──────── Raw data

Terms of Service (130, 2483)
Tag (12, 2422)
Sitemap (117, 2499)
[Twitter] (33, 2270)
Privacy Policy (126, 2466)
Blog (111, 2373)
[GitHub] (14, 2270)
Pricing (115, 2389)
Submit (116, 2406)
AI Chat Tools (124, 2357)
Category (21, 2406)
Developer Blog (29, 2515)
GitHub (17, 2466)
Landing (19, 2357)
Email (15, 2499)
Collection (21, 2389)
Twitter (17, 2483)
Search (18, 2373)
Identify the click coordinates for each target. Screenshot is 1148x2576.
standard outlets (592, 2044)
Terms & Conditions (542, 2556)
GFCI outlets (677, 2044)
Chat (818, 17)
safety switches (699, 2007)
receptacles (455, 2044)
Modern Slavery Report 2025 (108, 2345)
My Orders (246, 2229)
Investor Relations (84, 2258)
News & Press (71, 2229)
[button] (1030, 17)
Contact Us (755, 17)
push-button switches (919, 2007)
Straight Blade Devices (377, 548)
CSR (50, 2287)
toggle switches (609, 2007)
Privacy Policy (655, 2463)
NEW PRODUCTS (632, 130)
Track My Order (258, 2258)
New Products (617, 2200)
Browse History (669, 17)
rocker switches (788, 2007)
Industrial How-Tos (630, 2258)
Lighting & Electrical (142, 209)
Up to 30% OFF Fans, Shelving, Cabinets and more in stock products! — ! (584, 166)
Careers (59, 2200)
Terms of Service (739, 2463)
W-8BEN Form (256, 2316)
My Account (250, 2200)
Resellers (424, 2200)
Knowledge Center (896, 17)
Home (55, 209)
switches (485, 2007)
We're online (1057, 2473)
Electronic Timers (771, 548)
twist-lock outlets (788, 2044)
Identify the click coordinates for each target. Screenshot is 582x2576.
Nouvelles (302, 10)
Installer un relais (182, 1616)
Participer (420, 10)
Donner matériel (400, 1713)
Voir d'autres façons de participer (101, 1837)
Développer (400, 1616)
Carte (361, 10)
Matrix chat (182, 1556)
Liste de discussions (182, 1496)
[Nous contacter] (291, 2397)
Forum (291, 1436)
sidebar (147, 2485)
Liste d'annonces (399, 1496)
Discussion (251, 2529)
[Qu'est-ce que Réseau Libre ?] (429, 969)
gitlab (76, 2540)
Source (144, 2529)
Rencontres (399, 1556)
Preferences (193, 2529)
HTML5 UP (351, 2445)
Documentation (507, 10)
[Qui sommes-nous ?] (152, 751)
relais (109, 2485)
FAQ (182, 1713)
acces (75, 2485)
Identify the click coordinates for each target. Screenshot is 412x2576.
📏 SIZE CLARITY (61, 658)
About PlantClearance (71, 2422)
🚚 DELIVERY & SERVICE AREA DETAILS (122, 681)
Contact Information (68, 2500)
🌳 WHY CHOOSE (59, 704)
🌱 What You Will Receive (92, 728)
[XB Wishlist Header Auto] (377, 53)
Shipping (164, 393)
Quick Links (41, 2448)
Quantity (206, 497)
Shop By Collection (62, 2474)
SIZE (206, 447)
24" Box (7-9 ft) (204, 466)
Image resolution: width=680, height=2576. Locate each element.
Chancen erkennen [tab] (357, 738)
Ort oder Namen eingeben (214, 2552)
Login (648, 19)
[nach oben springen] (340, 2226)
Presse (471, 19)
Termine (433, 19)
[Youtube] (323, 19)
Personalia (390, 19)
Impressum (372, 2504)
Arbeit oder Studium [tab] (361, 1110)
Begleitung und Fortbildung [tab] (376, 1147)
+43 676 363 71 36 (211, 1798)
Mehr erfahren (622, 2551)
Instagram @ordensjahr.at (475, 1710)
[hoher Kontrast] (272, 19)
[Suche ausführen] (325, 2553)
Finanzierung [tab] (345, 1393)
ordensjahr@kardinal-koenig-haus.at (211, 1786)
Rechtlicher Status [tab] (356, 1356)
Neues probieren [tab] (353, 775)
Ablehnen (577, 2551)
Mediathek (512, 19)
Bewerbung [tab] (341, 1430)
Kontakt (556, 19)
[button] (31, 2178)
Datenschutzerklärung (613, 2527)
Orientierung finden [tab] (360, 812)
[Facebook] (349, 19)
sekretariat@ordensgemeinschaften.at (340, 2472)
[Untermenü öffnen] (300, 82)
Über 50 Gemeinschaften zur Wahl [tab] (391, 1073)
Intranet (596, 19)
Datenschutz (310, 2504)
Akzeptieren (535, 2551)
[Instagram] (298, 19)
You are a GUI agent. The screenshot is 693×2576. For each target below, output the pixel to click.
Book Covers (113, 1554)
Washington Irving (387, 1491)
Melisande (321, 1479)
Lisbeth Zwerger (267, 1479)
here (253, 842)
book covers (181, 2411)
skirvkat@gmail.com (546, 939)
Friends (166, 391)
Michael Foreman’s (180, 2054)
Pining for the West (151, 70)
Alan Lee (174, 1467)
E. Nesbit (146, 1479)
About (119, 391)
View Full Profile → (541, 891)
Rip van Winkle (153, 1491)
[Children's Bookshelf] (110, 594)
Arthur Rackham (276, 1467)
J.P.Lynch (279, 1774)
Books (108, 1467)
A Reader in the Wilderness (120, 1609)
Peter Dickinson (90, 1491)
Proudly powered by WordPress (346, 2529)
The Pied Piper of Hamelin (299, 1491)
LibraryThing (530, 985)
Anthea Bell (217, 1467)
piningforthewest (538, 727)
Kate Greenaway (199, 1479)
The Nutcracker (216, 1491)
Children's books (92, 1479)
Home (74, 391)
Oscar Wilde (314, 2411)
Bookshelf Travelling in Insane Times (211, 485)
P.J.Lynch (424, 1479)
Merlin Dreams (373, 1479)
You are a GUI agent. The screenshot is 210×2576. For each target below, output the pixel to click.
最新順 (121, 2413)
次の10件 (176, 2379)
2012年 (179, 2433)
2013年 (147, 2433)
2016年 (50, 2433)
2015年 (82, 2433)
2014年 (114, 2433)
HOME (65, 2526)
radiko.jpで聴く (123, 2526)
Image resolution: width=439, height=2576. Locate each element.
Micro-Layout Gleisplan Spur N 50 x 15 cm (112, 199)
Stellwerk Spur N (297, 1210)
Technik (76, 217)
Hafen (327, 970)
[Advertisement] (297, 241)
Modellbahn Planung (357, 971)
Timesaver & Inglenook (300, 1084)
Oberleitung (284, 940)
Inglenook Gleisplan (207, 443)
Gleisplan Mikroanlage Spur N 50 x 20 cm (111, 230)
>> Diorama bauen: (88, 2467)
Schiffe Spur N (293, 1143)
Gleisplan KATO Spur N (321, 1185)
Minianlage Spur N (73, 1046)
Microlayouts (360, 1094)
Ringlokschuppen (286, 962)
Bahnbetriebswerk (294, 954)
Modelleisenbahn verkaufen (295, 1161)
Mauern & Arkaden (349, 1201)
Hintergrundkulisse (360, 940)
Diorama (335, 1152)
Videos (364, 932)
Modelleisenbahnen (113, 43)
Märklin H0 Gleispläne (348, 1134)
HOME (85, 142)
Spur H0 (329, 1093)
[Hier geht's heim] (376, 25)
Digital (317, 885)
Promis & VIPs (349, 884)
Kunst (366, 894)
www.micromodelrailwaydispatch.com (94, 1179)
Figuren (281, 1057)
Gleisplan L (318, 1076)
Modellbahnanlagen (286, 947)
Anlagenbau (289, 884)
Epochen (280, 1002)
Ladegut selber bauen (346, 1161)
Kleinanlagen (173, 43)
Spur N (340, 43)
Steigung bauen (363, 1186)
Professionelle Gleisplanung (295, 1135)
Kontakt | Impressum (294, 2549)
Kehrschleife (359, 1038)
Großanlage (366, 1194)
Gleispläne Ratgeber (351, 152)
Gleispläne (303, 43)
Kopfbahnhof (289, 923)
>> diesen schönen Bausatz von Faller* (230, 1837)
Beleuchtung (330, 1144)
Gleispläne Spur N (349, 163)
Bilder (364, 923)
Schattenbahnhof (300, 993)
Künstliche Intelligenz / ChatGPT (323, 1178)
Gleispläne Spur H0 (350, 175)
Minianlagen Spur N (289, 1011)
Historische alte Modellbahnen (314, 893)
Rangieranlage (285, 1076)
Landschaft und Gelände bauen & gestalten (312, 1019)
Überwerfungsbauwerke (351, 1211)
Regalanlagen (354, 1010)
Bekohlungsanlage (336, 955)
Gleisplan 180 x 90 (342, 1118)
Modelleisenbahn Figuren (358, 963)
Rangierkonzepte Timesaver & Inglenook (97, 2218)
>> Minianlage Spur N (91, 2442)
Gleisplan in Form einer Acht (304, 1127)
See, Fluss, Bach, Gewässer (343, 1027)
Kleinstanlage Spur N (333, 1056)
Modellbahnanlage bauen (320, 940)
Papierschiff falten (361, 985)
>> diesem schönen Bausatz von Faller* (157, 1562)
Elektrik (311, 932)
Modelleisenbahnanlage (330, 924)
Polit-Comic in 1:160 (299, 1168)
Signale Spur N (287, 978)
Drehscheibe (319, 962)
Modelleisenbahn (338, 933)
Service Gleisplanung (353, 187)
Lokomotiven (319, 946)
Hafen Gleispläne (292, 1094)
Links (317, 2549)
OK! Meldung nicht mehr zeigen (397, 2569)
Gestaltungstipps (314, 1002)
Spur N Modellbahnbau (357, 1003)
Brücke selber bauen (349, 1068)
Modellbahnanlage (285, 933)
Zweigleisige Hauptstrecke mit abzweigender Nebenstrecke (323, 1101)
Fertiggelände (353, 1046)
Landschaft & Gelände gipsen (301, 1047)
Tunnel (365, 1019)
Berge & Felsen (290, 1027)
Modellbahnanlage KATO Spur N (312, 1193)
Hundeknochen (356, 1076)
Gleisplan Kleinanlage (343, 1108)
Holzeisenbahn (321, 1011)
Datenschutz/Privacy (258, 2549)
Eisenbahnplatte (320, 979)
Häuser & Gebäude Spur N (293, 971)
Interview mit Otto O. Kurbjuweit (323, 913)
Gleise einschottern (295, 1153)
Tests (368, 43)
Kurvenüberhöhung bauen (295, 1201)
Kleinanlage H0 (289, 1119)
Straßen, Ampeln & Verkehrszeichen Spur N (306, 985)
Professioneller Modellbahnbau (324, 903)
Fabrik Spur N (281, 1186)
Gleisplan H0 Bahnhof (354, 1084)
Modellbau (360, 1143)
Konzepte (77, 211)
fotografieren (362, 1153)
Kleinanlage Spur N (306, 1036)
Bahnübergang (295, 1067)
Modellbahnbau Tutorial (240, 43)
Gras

────────────────

Required action ::
Can you write out the lines above, from the first one through the one containing "Liste de discussions (182, 1496)", exactly as they appear and nothing more?

Response to the task ::
Terms of Service (130, 2483)
Tag (12, 2422)
Sitemap (117, 2499)
[Twitter] (33, 2270)
Privacy Policy (126, 2466)
Blog (111, 2373)
[GitHub] (14, 2270)
Pricing (115, 2389)
Submit (116, 2406)
AI Chat Tools (124, 2357)
Category (21, 2406)
Developer Blog (29, 2515)
GitHub (17, 2466)
Landing (19, 2357)
Email (15, 2499)
Collection (21, 2389)
Twitter (17, 2483)
Search (18, 2373)
Identify the click coordinates for each target. Screenshot is 1148x2576.
standard outlets (592, 2044)
Terms & Conditions (542, 2556)
GFCI outlets (677, 2044)
Chat (818, 17)
safety switches (699, 2007)
receptacles (455, 2044)
Modern Slavery Report 2025 (108, 2345)
My Orders (246, 2229)
Investor Relations (84, 2258)
News & Press (71, 2229)
[button] (1030, 17)
Contact Us (755, 17)
push-button switches (919, 2007)
Straight Blade Devices (377, 548)
CSR (50, 2287)
toggle switches (609, 2007)
Privacy Policy (655, 2463)
NEW PRODUCTS (632, 130)
Track My Order (258, 2258)
New Products (617, 2200)
Browse History (669, 17)
rocker switches (788, 2007)
Industrial How-Tos (630, 2258)
Lighting & Electrical (142, 209)
Up to 30% OFF Fans, Shelving, Cabinets and more in stock products! — ! (584, 166)
Careers (59, 2200)
Terms of Service (739, 2463)
W-8BEN Form (256, 2316)
My Account (250, 2200)
Resellers (424, 2200)
Knowledge Center (896, 17)
Home (55, 209)
switches (485, 2007)
We're online (1057, 2473)
Electronic Timers (771, 548)
twist-lock outlets (788, 2044)
Identify the click coordinates for each target. Screenshot is 582x2576.
Nouvelles (302, 10)
Installer un relais (182, 1616)
Participer (420, 10)
Donner matériel (400, 1713)
Voir d'autres façons de participer (101, 1837)
Développer (400, 1616)
Carte (361, 10)
Matrix chat (182, 1556)
Liste de discussions (182, 1496)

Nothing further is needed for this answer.